A couple of weeks ago in my post about the different types of learning analytics, I described retention early warning systems thusly:
Most people don’t think about early warning systems as being in the same category as adaptive analytics, but if you consider that “adaptive” really just means “adjusting to your personal needs,” then a system like Purdue’s Course Signals is, in fact, adaptive. It sees when a student is in danger of failing or dropping out and sends increasingly urgent and specific suggestions to that student. It does that without “knowing” anything about the content that the student is learning. Rather, it’s looking at things like recency of course login (Are you showing up for class?), discussion board posts (Are you participating in class?), on-time assignment delivery (Are you turning in your work?), and grade book scores (Is your work passing?), as well as longitudinal information that might indicate whether a student is at-risk coming into the class. What Purdue has found is that such a system can teach students metacognitive awareness of their progress and productive help-seeking behavior. It won’t help them learn the content better, but it will help them develop better learning skills.
Well, last week, Ray Henderson announced Blackboard’s new Retention Center and described it as follows:
The Retention Center gives critical insight on learning and activity gaps to instructors, within the LMS, that helps them quickly diagnose students that are falling behind. Pre-configured and automatic so they don’t have to hunt for it. No set-up: it automatically calls out students that are at risk while instructors still have time and space to do something about it. With the feature instructors can see:
- Who’s logging in: this is a simple but powerful predictor of student success. Instructors see how long it’s been since students have logged in to the course and how many have been away for five days or more. And not by fishing through student profiles or reports but in an automatic view complete with red flags where they’re needed.
- Whether they’re engaged: which students have had low levels of course activity, at 20 percent or below the average in the last week.
- Whose grades are suffering: which students are currently trending at 25 percent or more below the course average so they can target extra help to where it’s most needed – even when it isn’t asked for.
- Who has missed deadlines: instructors might know this anecdotally or on a case-by-case basis, but now they can get a real-time view of all students that have missed one or more deadline.
Eerily similar, no? A number of years back, when I pressed Course Signals inventor John Campbell on which factors in the LMS are most highly predictive of student success across different courses, he named exactly these four. The only surprise here is that this isn’t a common analytics feature of every LMS and courseware platform on the market yet. Purdue proved that their value in helping at-risk students is high. I’m glad Blackboard is stepping up.

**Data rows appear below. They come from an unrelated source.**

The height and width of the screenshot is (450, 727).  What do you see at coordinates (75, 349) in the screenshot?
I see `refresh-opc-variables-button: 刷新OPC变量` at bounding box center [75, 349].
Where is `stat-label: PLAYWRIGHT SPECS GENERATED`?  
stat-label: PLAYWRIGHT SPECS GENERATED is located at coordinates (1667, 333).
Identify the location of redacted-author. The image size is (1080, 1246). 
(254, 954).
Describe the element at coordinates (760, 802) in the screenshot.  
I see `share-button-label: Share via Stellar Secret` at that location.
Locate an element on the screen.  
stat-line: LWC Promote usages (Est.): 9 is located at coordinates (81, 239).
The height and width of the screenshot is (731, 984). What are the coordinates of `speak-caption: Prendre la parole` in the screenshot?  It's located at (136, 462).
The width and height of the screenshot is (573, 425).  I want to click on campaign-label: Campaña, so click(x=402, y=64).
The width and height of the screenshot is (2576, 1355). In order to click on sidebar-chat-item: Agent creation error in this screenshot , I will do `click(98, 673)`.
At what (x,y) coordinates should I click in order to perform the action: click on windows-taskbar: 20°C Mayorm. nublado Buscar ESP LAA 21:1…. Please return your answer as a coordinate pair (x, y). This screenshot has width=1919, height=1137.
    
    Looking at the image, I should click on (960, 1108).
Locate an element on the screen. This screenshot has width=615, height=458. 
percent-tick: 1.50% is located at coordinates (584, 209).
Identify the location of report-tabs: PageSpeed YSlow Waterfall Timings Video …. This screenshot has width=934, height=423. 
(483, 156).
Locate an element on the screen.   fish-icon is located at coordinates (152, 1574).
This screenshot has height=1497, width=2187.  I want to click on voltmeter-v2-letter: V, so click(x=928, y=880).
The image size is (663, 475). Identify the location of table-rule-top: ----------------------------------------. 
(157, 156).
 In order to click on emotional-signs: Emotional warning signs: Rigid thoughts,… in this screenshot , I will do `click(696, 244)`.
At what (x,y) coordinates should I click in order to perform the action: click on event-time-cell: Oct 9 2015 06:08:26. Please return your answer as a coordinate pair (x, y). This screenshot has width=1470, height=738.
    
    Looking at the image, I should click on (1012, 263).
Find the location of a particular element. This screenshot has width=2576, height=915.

The one piece that’s missing is a simple standard where an SIS or other longitudinal data system could pass an at-risk “credit score” to the early warning system to modify its sensitivity. If a student on the honor roll drops off the radar for a week, it’s less of a cause for concern that a student on academic probation (for example). I tried to push this idea for a standard at the IMS a few years back but got nowhere with it at the time. I hope that Blackboard will push for something like it now that they have a system to take the data.